◆ **ENTRIES SHOWN**

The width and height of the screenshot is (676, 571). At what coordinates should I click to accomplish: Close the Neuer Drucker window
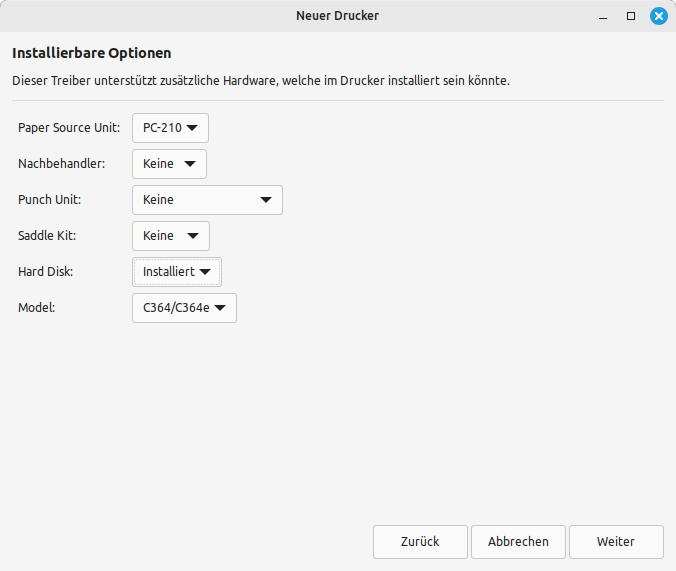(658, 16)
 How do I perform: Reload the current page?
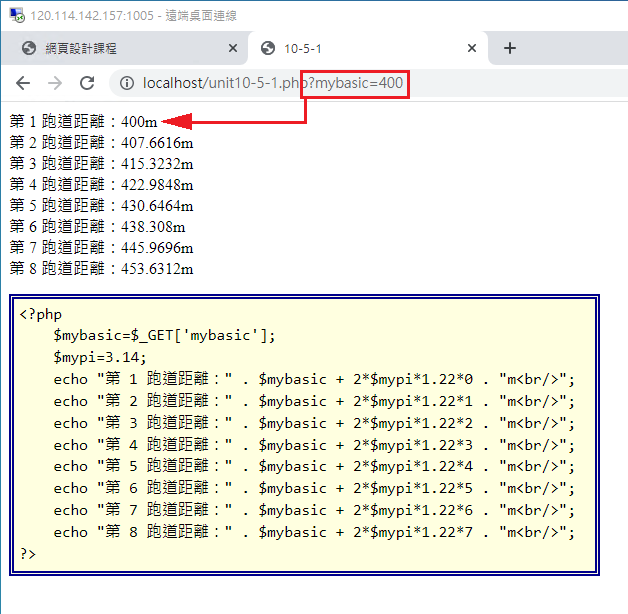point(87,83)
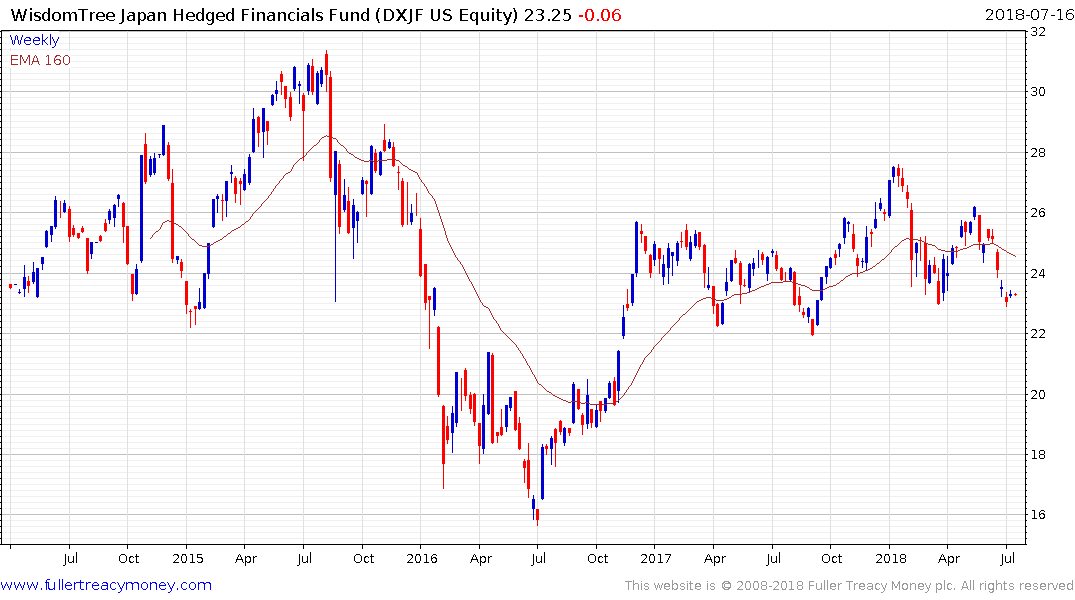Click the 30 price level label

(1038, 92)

◆ **REQUEST**
Report how many lines in the records above contain the word "what". Give only the number.

◆ **SOLUTION**
1